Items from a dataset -
--- --- ---

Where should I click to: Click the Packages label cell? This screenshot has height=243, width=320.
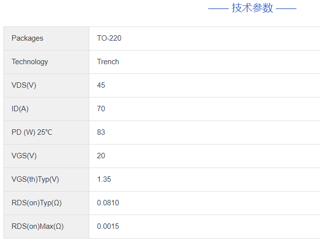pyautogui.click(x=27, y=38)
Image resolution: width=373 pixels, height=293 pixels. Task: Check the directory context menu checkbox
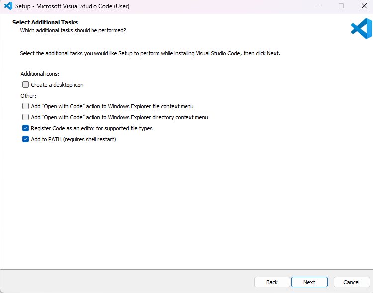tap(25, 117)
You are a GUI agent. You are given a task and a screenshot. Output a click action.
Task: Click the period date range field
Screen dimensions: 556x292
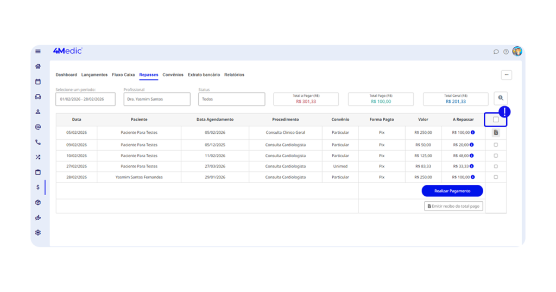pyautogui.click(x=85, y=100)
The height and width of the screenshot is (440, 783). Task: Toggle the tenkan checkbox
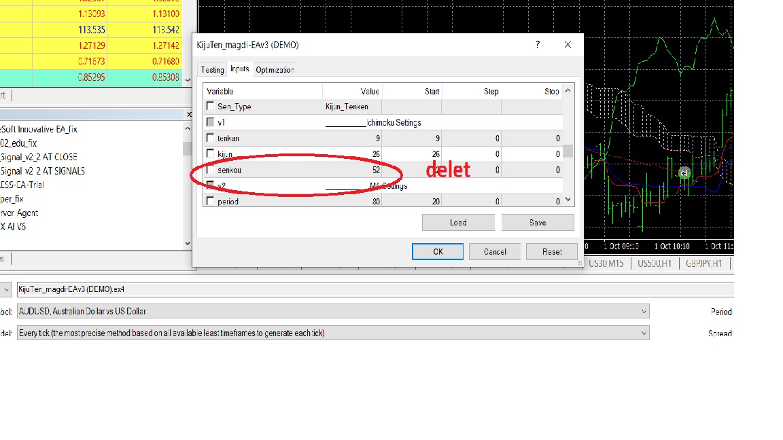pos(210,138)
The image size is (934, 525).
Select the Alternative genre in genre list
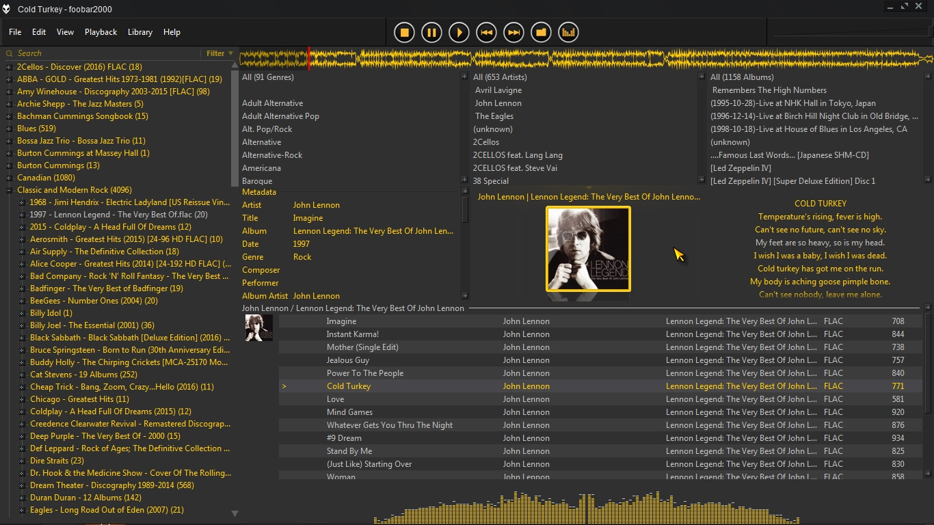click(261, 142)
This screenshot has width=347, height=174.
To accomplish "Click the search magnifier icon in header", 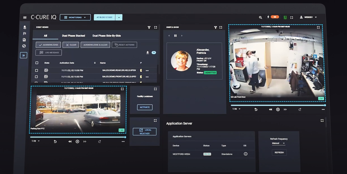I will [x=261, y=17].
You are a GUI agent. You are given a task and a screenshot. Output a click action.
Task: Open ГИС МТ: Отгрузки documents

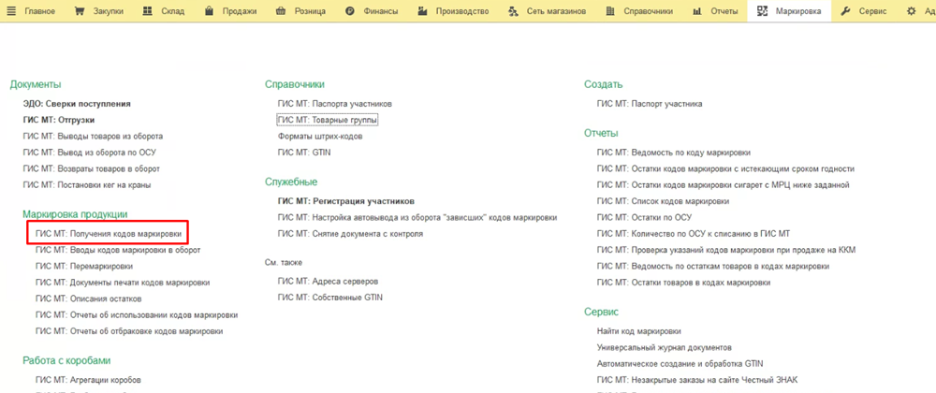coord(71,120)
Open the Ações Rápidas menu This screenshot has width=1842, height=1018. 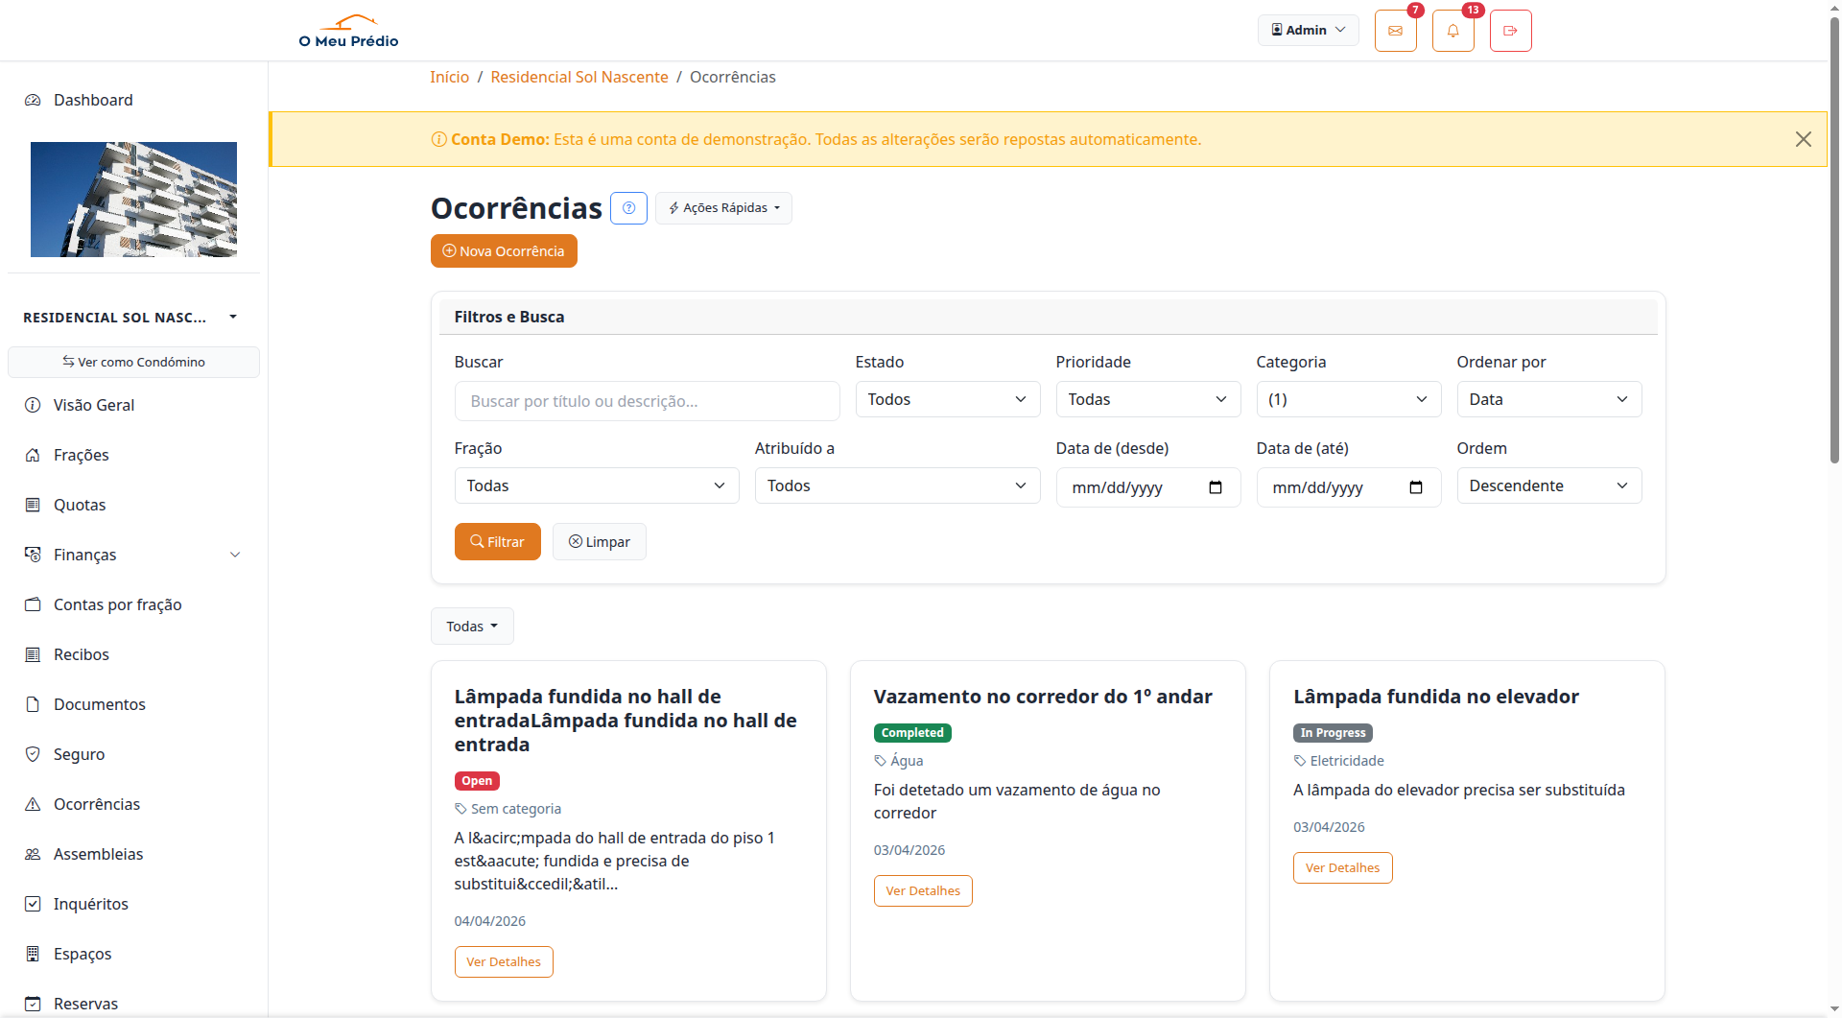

--- --- ---

Directions - Repeat only the stretch of data above that runs from the line with "The height and" to the line with "This screenshot has width=347, height=174.". Keep both end lines; exclude pictures.

Final answer -
The height and width of the screenshot is (440, 783). Task: Toggle the tenkan checkbox
pos(210,138)
The image size is (934, 525).
Select the Alternative genre in genre list
click(261, 142)
This screenshot has width=347, height=174.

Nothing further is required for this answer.